Kadar Abdi Ibrahim est un fervent militant des droits humains et journaliste djiboutien – un pays où les journalistes sont fréquemment harcelés, soumis à des intimidations et représailles orchestrées par le gouvernement et empêchés de conduire leurs activités de façon indépendante. Pourtant, Kadar continue à utiliser sa voix et sa plume comme outils pour promouvoir la justice.

En tant que militant des droits humains, journaliste et blogueur, il est une cible à Djibouti. « Je suis témoin, quotidiennement, de l’injustice et des souffrances que subissent mes compatriotes. En tant qu’humain, impossible de rester les bras croisés », explique-t-il.

En 2015, Kadar était le co-directeur et rédacteur en chef du journal L’Aurore, le seul organe de presse privé de Djibouti. En 2016, le journal a été interdit de publication suite à la parution d’un article sur l’une des victimes du massacre de Buldhuqo, au cours duquel au moins 29 personnes ont été tuées. « Je suis animé par le désir de voir mon pays adopter une culture démocratique et surtout faire sortir mes concitoyens de l’ignorance », ajoute-t-il. Il occupe par ailleurs le poste de Secrétaire-général du parti politique MoDeL (Mouvement pour la démocratie et la liberté).

Pour tenter de le faire taire, la police a arrêté Kadar à plusieurs reprises, ce qui témoigne des dangers liés à la défense des droits à Djibouti. Souvent, le gouvernement refuse de légaliser les organisations des DDH à moins qu’ils ne prêtent allégeance aux autorités. Les DDH font en outre face à des actes de harcèlement judiciaire et extrajudiciaire, à des attaques, à des campagnes de dénigrement et à la confiscation de leurs documents d’identité.

Pendant 20 années, Kadar a été professeur de lycée, puis enseignant-chercheur à l’Université de Djibouti, mais il a perdu son poste en raison de son engagement en faveur des droits humains. Il a aussi été radié de la fonction publique.

En avril 2018, quelques jours après son retour de Genève, où il a mené des activités de plaidoyer en amont de l’Examen périodique universel (EPU) de Djibouti au Conseil des droits de l’homme de l’ONU, des agents du Service de documentation et de sécurité (SDS), les services de renseignement djiboutiens, ont fait une descente à son domicile et confisqué son passeport.
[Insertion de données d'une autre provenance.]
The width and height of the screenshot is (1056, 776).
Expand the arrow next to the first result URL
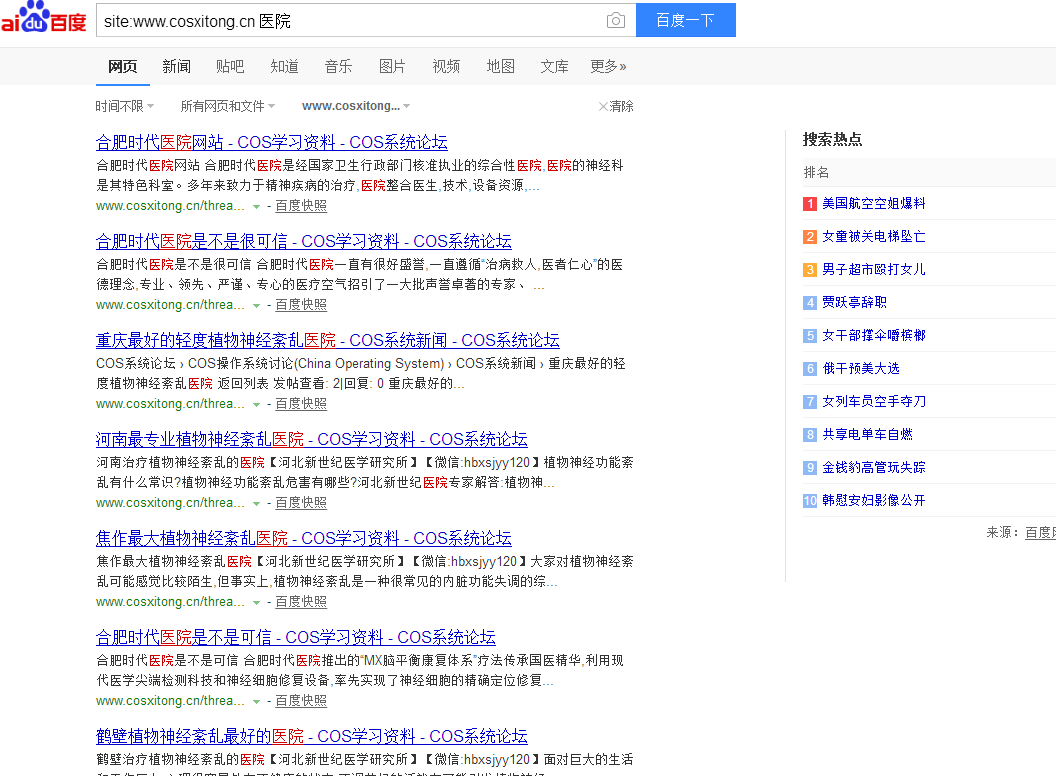(x=257, y=206)
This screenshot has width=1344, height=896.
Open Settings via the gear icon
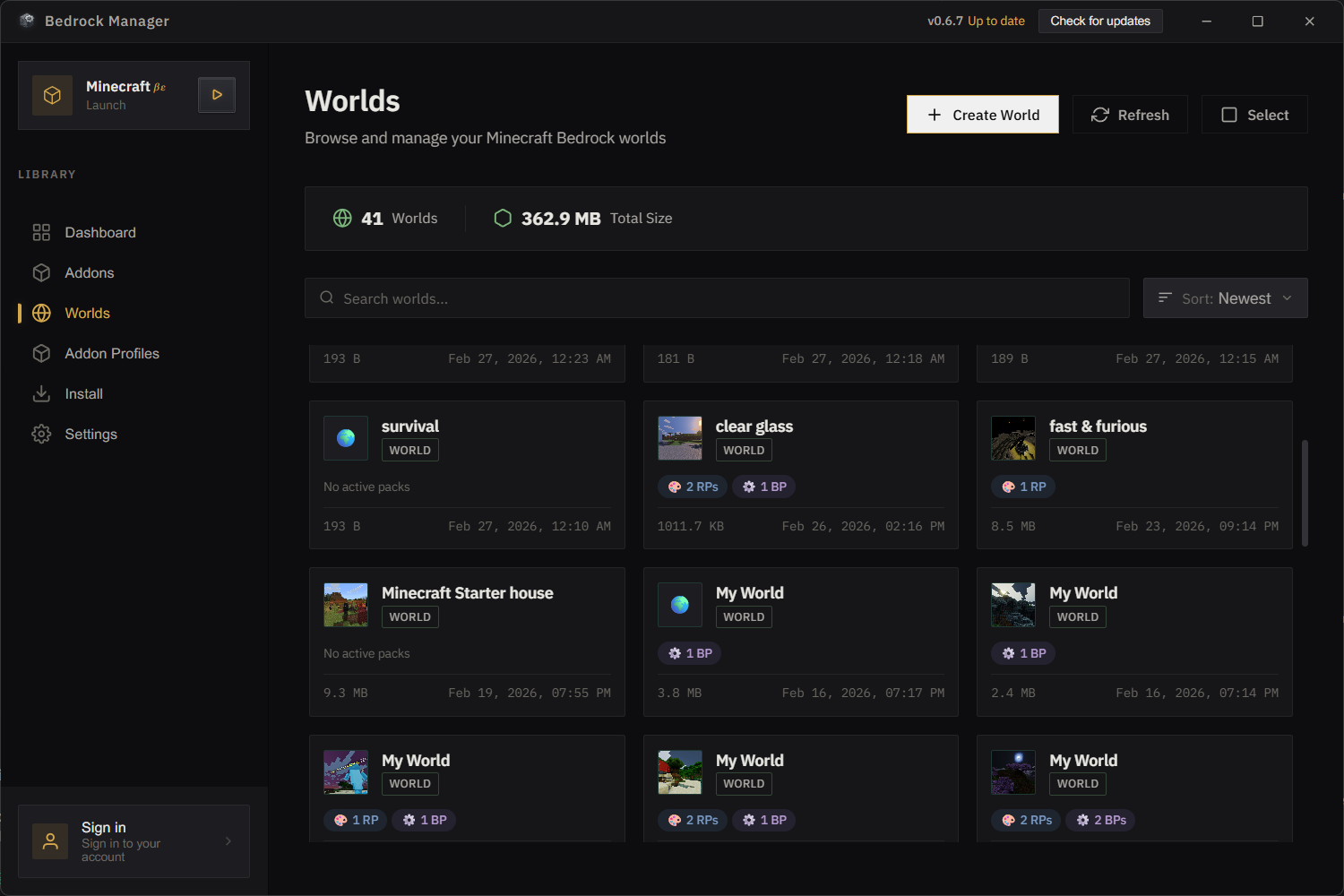tap(41, 435)
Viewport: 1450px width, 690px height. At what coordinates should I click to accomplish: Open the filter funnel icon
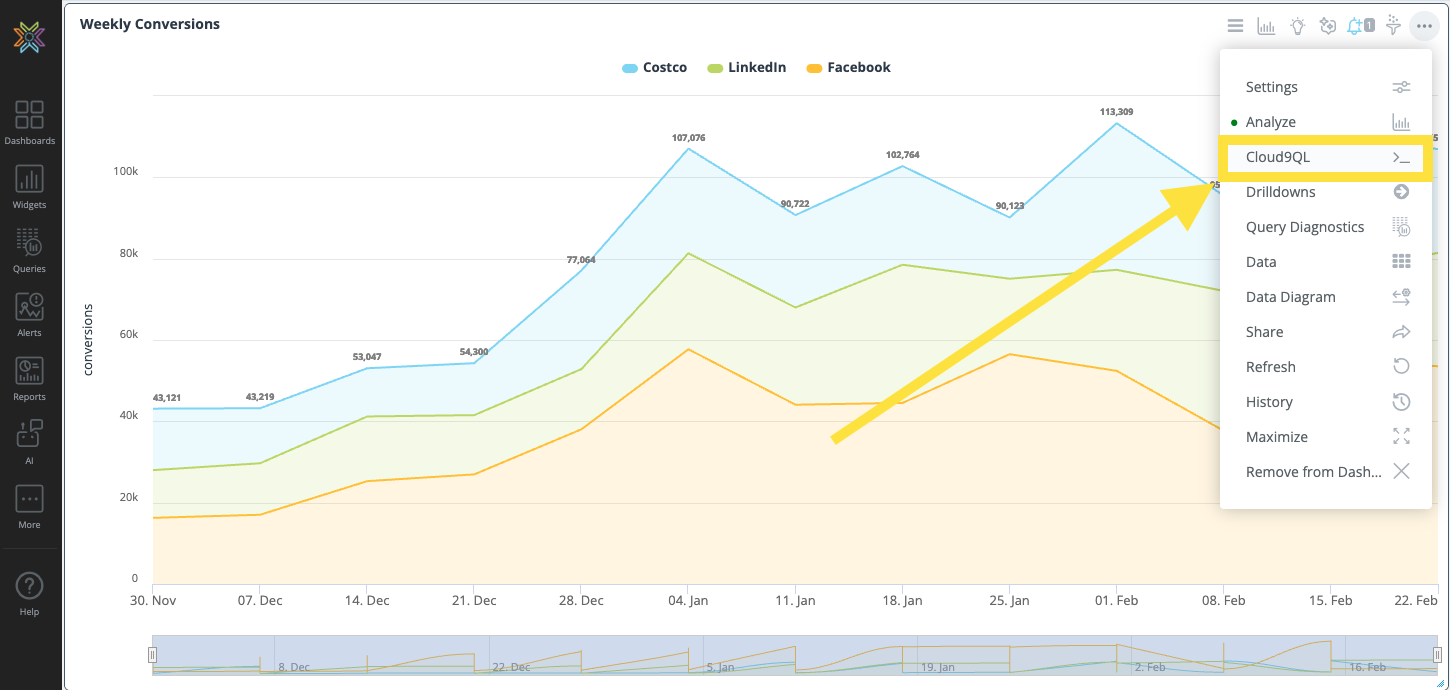(1393, 26)
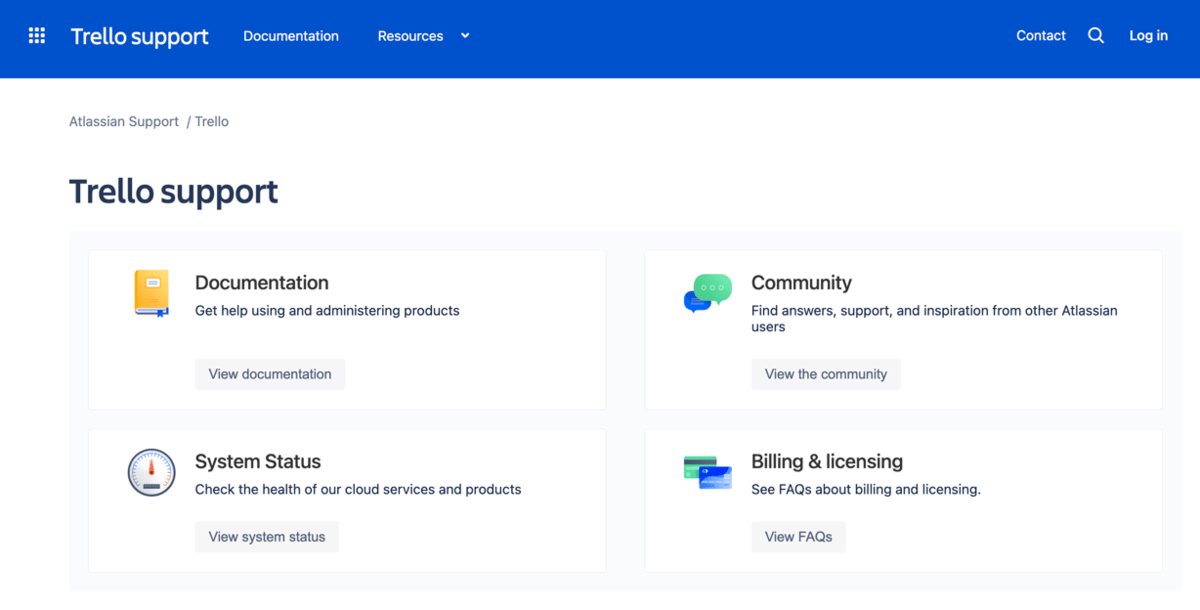The image size is (1200, 610).
Task: Open the Resources menu
Action: (x=410, y=36)
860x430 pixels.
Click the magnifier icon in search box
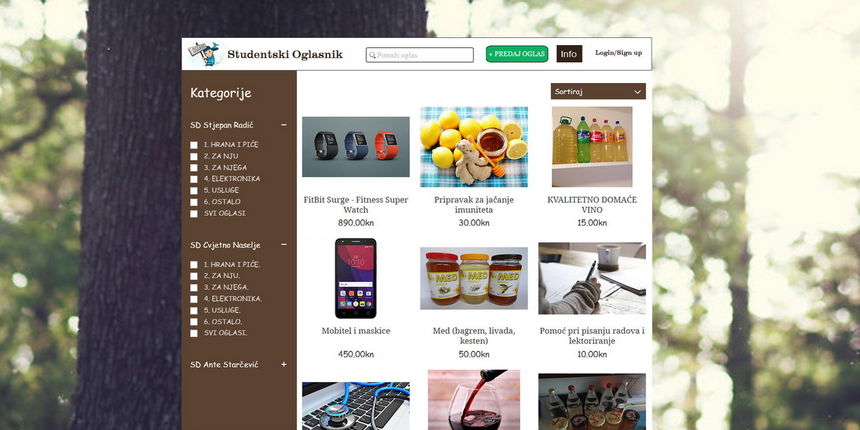point(372,55)
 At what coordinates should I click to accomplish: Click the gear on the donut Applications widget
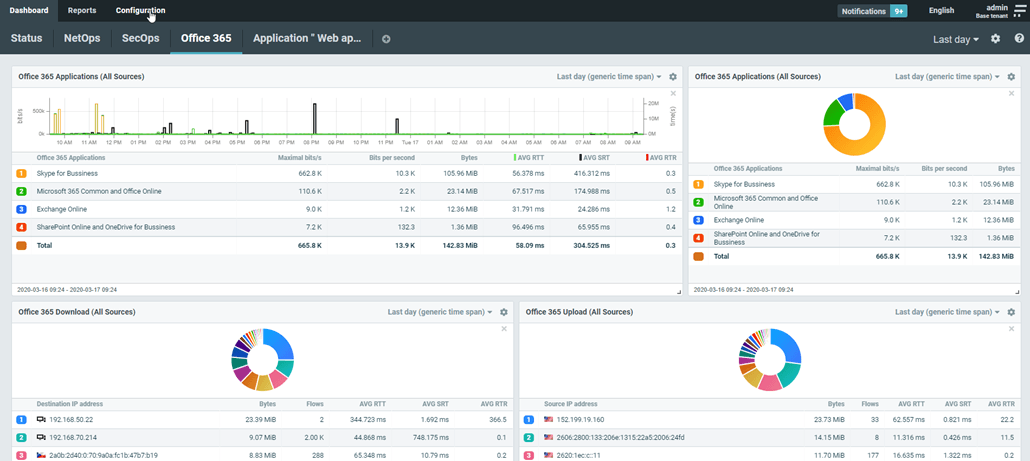click(1011, 77)
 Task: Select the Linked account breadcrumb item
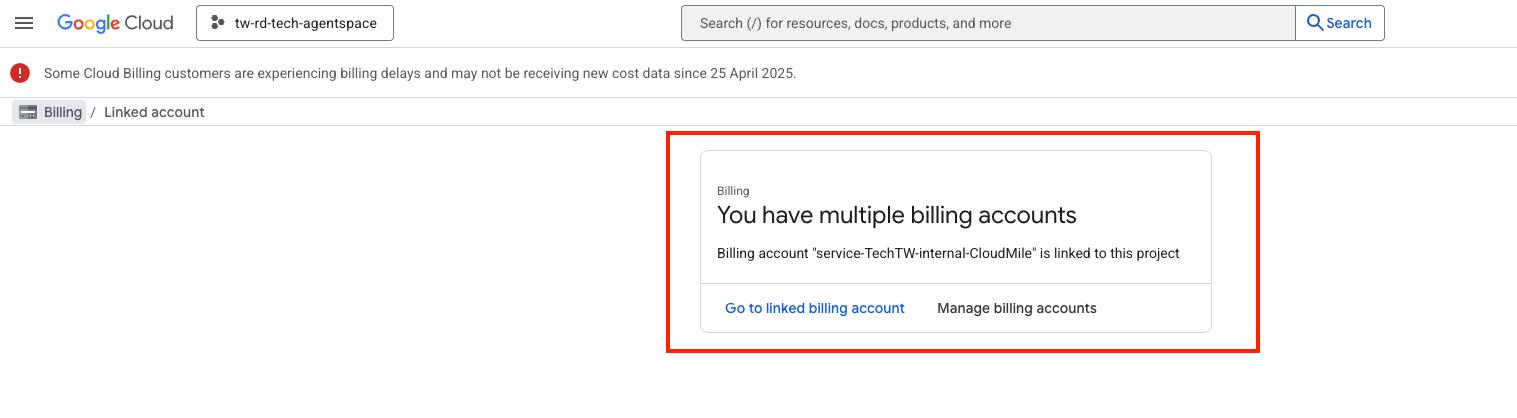pyautogui.click(x=154, y=112)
En dépit du fait que sa situation est clairement identifiée comme un cas de représailles par le Secrétaire-général adjoint des Nations Unies, qui a fait rapport sur la question au Conseil des droits de l’homme en 2018 et 2019, son passeport reste aux mains du SDS. Il est donc dans l’impossibilité de quitter son propre pays depuis deux ans.

Il reste convaincu du fait que les institutions onusiennes et les acteurs internationaux devraient exercer davantage de pression sur le gouvernement djiboutien et pousser en faveur de la justice et des droits humains, notamment en ce qui concerne la mise en œuvre des recommandations EPU – qui est l’un des seuls moyens de faire la lumière, au niveau international, sur la situation des droits humains à Djibouti.

« Il est de mon devoir de dénoncer l’injustice pour apporter de l’espoir à tous ceux qui en sont victimes. Je ne dois pas me contenter uniquement de la dénonciation, mais aussi agir pour montrer qu’une autre voie est possible avec nos maigres moyens en ressources humaines et matériels », conclut Kadar.

Kadar Abdi Ibrahim is an outspoken human rights activist and journalist from Djibouti – a country where journalists are frequently harassed, subjected to government-orchestrated intimidation and reprisals, and prevented from pursuing their work independently. Yet, Kadar continues to use his voice and pen as tools to promote justice.

As a human rights activist, journalist, and blogger, he is a target in Djibouti. “Every day, I witness the injustice and suffering inflicted upon my fellow compatriots. As a human being, I cannot stand idly by,” Kadar explains.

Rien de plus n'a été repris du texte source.